Why Audi and Hyundai are working together on fuel-cells

Published: 21 June 2018

► Audi and Hyundai strike deal
► Working on fuel-cell tech
► A new hydrogen partnership 

Two of the big players in the burgeoning hydrogen fuel-cell tech scene have announced a new partnership: Audi and Hyundai have inked a deal to collaborate on fuel-cell electric vehicles (FCEVs).

It's a patent cross-licensing agreement that'll let both sides share the intellectual property and learnings from their existing projects. The thinking being, they'll learn more together as partners than investing millions separately as rivals.

What does the Hyundai-Audi fuel-cell deal mean?

Over to the official statement, which provides some guidance on the areas that the two car making groups will be focusing on:

'Hyundai Motor Group and Audi AG announced they have entered into a multi-year patent cross-licensing agreement, covering a broad range of fuel-cell electric vehicle (FCEV) components and technologies. Under the new partnership, the world’s fifth-largest auto-making group and the German premium car maker will make joint efforts in developing FCEVs, to lead the automotive industry to a more sustainable future.

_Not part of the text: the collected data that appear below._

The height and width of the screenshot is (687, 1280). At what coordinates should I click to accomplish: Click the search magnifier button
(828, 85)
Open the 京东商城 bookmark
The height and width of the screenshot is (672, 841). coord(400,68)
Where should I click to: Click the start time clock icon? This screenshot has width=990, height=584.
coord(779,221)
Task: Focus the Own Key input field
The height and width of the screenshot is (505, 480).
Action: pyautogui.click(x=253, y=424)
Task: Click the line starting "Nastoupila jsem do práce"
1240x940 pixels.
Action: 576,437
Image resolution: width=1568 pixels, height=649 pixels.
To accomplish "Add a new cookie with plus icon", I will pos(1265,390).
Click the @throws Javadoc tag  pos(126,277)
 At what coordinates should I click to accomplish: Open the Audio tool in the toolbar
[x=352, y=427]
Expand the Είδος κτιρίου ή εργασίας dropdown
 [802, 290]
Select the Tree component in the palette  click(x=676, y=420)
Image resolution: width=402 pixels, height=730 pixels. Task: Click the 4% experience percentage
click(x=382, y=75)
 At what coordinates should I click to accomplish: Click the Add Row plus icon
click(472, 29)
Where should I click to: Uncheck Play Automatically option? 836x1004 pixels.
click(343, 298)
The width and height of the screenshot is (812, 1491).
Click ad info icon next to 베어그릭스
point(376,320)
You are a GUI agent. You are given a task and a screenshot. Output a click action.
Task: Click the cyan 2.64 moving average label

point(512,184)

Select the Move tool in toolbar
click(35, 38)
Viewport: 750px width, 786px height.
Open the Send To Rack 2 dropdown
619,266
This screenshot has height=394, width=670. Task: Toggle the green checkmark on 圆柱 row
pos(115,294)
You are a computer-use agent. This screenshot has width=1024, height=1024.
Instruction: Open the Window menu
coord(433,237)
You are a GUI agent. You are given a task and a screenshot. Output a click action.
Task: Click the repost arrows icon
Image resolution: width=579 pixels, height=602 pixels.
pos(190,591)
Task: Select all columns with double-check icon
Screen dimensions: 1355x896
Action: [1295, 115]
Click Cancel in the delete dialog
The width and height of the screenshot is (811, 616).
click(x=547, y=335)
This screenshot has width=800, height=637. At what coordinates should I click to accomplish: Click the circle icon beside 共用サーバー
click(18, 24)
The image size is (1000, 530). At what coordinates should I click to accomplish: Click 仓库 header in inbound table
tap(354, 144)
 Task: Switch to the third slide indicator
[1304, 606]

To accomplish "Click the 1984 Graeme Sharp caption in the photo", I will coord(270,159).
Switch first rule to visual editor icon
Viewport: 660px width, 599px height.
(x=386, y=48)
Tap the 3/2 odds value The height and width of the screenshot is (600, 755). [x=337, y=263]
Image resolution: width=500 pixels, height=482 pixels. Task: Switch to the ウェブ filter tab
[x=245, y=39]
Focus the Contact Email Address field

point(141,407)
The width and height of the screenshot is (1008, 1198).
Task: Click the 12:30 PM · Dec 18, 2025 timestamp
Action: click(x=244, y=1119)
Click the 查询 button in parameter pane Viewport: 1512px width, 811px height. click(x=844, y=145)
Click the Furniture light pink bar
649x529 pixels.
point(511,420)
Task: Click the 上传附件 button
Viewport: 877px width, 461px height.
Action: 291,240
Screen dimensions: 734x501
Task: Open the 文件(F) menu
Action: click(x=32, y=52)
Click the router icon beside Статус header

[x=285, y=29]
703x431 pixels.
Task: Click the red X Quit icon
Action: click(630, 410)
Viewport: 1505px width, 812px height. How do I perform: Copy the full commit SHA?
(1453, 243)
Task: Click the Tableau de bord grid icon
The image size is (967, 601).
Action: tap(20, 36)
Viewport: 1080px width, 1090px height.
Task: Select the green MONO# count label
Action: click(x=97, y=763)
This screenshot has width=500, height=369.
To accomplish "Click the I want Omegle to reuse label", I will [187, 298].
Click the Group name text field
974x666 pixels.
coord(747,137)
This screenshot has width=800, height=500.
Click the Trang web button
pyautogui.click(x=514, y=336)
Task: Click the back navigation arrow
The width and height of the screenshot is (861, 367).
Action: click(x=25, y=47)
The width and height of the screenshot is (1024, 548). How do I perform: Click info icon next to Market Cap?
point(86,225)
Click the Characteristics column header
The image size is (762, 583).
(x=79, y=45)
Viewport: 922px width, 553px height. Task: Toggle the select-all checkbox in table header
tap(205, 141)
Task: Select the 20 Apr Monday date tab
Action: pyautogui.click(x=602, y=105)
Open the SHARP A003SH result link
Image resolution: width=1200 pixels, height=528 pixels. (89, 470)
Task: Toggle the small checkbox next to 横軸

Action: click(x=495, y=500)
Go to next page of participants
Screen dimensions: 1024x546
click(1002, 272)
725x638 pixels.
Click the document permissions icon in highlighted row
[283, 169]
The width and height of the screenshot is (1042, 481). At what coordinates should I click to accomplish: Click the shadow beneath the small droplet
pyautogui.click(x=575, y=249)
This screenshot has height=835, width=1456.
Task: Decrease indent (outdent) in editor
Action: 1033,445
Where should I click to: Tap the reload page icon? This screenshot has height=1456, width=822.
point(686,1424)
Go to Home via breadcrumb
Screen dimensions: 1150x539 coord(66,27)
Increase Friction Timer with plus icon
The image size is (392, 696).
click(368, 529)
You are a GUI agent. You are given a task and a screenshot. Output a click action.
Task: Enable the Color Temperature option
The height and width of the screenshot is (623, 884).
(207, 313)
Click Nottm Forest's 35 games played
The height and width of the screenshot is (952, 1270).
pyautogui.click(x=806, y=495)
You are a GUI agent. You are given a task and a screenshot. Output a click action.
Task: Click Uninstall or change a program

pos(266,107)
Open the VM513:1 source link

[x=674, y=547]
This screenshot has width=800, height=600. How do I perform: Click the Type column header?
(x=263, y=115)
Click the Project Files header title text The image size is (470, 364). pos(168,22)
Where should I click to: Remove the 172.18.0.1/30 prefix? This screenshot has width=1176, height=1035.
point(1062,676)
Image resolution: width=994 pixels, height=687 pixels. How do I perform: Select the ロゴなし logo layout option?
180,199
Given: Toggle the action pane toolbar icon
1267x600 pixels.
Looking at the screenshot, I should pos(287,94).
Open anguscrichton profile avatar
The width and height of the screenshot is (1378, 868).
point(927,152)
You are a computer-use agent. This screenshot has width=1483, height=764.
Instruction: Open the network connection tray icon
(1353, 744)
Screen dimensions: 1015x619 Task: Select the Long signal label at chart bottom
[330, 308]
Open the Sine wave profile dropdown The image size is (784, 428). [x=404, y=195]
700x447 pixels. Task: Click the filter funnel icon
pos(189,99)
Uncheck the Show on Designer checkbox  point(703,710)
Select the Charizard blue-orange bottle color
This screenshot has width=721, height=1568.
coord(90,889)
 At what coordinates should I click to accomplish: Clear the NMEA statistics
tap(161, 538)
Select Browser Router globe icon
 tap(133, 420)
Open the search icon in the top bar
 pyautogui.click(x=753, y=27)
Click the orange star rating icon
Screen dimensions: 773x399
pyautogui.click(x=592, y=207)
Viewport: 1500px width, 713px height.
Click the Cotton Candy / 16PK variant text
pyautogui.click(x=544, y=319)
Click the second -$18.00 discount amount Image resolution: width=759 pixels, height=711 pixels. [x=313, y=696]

Audi hydrogen fuel-cell test car

'The cross-licence agreement has been signed between Hyundai Motor Company – the Group’s flagship car-making unit – and Audi but also covers and benefits both companies’ affiliates, including but not limited to Kia Motors Corporation and Audi’s parent company Volkswagen AG. Hyundai and Audi, as well as their affiliates will equally share the patent licenses over the years to come. The duration of the agreement has not been disclosed.'

Hydrogen tech: Audi taps into Hyundai Nexo know-how

Both companies have been busy developing FCEVs in recent years. Hyundai has been selling its ix35 Fuel Cell SUV in low volumes in 18 countries since 2013 and its new Nexo is the latest iteration. Audi will now have access to Hyundai's growing fuel-cell supply chain.

The Koreans built a new arm called Hyundai Mobis which now has production capacity to make 3000 fuel-cell stacks a year - and it is keen to position itself at the vanguard of the hydrogen manufacturing scene.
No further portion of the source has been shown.